Working Paper No. 4 - Austria
This report examines post-2014 migrants’ access to housing, employment, and other relevant resources in different small and medium-sized towns and rural areas in Austria. The research in Austria focused on four localities in two provinces (Lower Austria and Tyrol), and in terms of categories of migrants, refugees and asylum seekers that had arrived since 2014. Primarily based on interviews conducted in each of the four selected municipalities, the report provides an overview of 1) the concrete barriers that post-2014 migrants are facing in relation to housing and employment; 2) the local actors who are involved in, and/or seen as responsible for, facilitating their access; 3) any concrete local measures or practices that help or hinder this access; and 4) the specific target groups of these measures, initiatives or practices.

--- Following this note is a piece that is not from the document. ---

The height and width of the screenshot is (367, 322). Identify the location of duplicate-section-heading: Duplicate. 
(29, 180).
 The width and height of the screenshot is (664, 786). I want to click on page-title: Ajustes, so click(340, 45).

The report finds that access to housing has been challenging for refugees in all four localities studied. Importantly, housing as a policy area largely falls into the competence of provincial governments and municipalities. While asylum seekers have been dispersed across the Austrian territory and a fairly elaborated national and provincial framework exists for this, beneficiaries of international protection are not addressed by any specific overarching housing policies. NGOs have thus been at the forefront of addressing issues, although municipalities do dispose of limited means (notably municipal housing) to address the challenges of housing transitions from the initial accommodation provided under the basic care regime to independent housing. Overall, however, beneficiaries of international protection have to rely on the private housing markets. High rents, limited supply of housing and lack of access to public housing are the main barriers, alongside discrimination and language barriers. In the two localities in the Tyrol, the short-term allocation of flats to tourists also increases competition in the housing market, where newly arrived migrants and refugees are disadvantaged from the outset. Overall, access to housing is often more difficult than access to the labour market. As a result of these challenges, newly arrived migrants tend to live in poorer neighborhoods and/or buildings. To facilitate successful housing transitions starter flats run by NGOs and initiatives with private landlords have been launched.